Ask The Doctor


Artificial Disc Replacement

Faster Recoveries and Fewer Complications Compared to Fusions

Story by Ann Butenas

Traditionally, spinal pain that has not resolved itself through non-invasive approaches of treatment has been treated with spinal fusion surgery. This is a surgical technique that joins two or more vertebrae of the spine into one, eliminating the motion that occurs between them. The removal of the intervertebral disc can reduce the pressure on the nerves, thereby reducing the associated pain. The surgery can be performed through the back, the abdomen or a combination thereof. The surgeon will frequently replace the intervertebral disc with bone graft and a plastic or metal cage combined with rigid fixation. For many, this can be a successful approach.

But is there another option? Artificial disc replacement vs. spinal fusion – which is better? 

Dr. Reed indicated whereas a spinal fusion is a motion elimination procedure, transferring motion and loads to the next level and breaking down the spine further, an artificial disc replacement focuses on motion preservation and keeping the rest of the spine healthy, avoiding further and faster breakdown of the adjacent levels. 

“The ideal candidate for an artificial disc replacement is one who has recurrent disc herniations, severe degenerative disc disease or painful disc collapses,” noted Dr. Reed. “It is also ideal for stable spondylolisthesis patients up to Grade 1.”

Also known as intervertebral disc arthroplasty, artificial disc replacement is a type of surgery on the spine that replaces a damaged or diseased intervertebral disc with an artificial disc. The problem disc is removed and replaced by a qualified spine surgeon with a metal and plastic device that is inserted between the individual bones in the spine. The primary goal behind this procedure is to mitigate chronic back pain. An artificial disc is designed to decompress nerve roots while at the same time ensuring the natural movement of the spine. This can be a viable alternative for patients suffering from chronic back and leg pain associated with disc degeneration, stenosis or recurrent disc herniation.

“Artificial disc replacement has been FDA-approved for 16 years and is better than fusion,” explained Dr. Reed. “A fusion locks the bones together to correct painful conditions whereas an artificial disc replacement completely resolves and maintains normal motion in the neck and lumbar spine, protecting the rest of the spine from additional breakdown.”

Dr. Reed urges anyone who is recommended spinal fusion by a surgeon to obtain a second opinion from a qualified spine surgeon who practices artificial disc replacement.

“When seeking a second opinion, be sure to ask the doctor how many procedures he or she has done; when he or she did the last one; and when was he or she trained,” he emphasized. “Also request a patient reference.”

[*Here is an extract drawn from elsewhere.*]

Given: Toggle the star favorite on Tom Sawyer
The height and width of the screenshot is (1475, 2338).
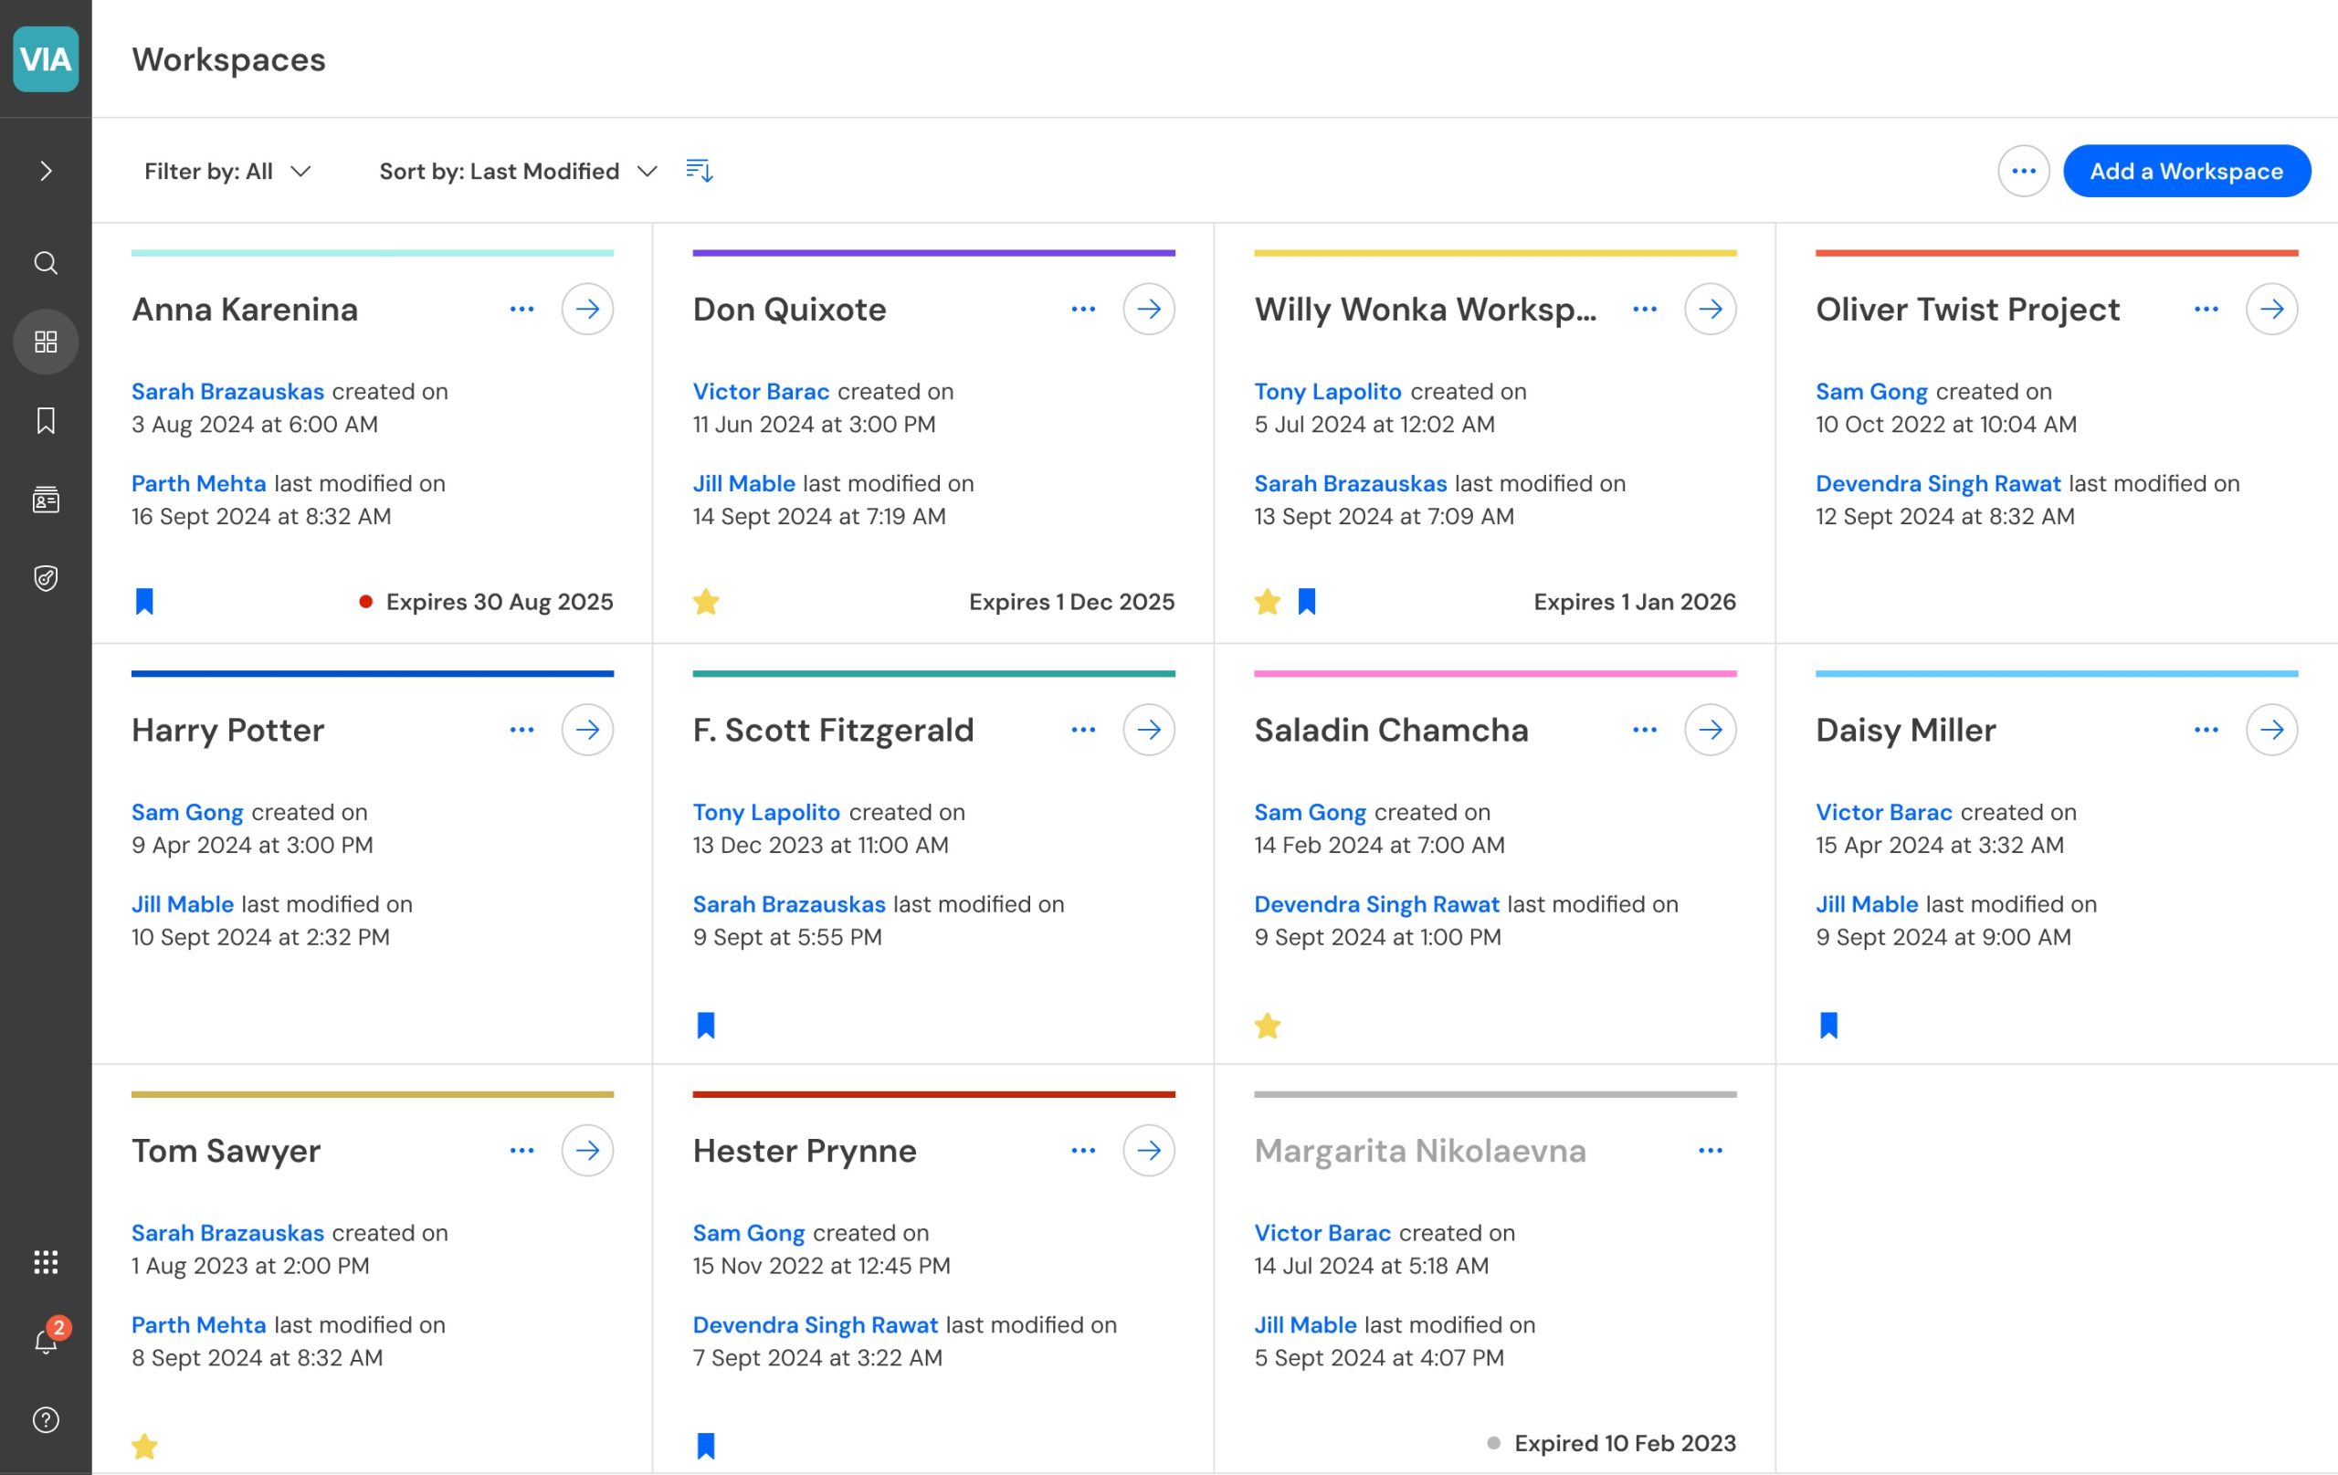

Faster recovery; fewer complications

After a fusion surgery, the surgical site must be protected for three to six months while it heals. According to Dr. Reed, patients can return to regular activities almost immediately after an artificial disc replacement procedure. Performed under general anesthesia, no muscles are cut during the procedure, resulting in much less pain in recovery as opposed to a fusion.  Further, an artificial disc replacement should never need replacement in a patient’s lifetime.

“On average, an artificial disc has one-sixth the chance of an additional level of surgery needed,” noted Dr. Reed. “With a fusion procedure, the patient is six times more likely to need surgery again.”

Experience speaks volumes

Dr. Reed has performed hundreds of artificial disc replacements over the past 16 years and has also traveled around the world educating surgeons in the newest techniques for minimally invasive endoscopic and laparoscopic spine surgery. He is upheld as an esteemed clinical instructor and consultant for companies that aim to advance technology and techniques with respect to spinal surgery.

“With time, experience and technology, materials and implant design continue to improve to be more applicable to more patients and circumstances,” noted Dr. Reed. “It’s important to keep up on the latest technologies and innovations in order to have a substantial impact on the patient’s outcome.”

M.D. Profile…

Dr. William O. Reed, Jr., M.D., a world-class leader in minimally invasive spine surgery, discusses the difference between spinal fusion surgery and artificial disc replacement. Dr. Reed earned dual B.A. degrees in Chemistry and in Biology from the University of Rochester; post-graduate Anatomy study Washington University; and completed his Medical Doctorate Degree from the University of Missouri-Columbia. Additionally, he has acquired his EMBA from Olin School of Business – Washington University. He completed his general surgery residency at the University of Missouri and his orthopedics residency at Duke University.  He is board certified with the American Board of Orthopedic Surgery and additionally holds the ABOS Subspecialty Certificate in Surgery of the Hand. He trained specifically in Orthopedic Spine and Upper Extremity surgery at Duke University Medical Center. Upon completing medical school, Dr. Reed served with the United States Air Force Reserve, achieving the rank of Major and served as Orthopedist and Flight Surgeon before being honorably discharged in 2002. He is on staff at Minimally Invasive Surgery Hospital (MISH) in Lenexa and at Shawnee Mission Medical Center; and Menorah Medical Center.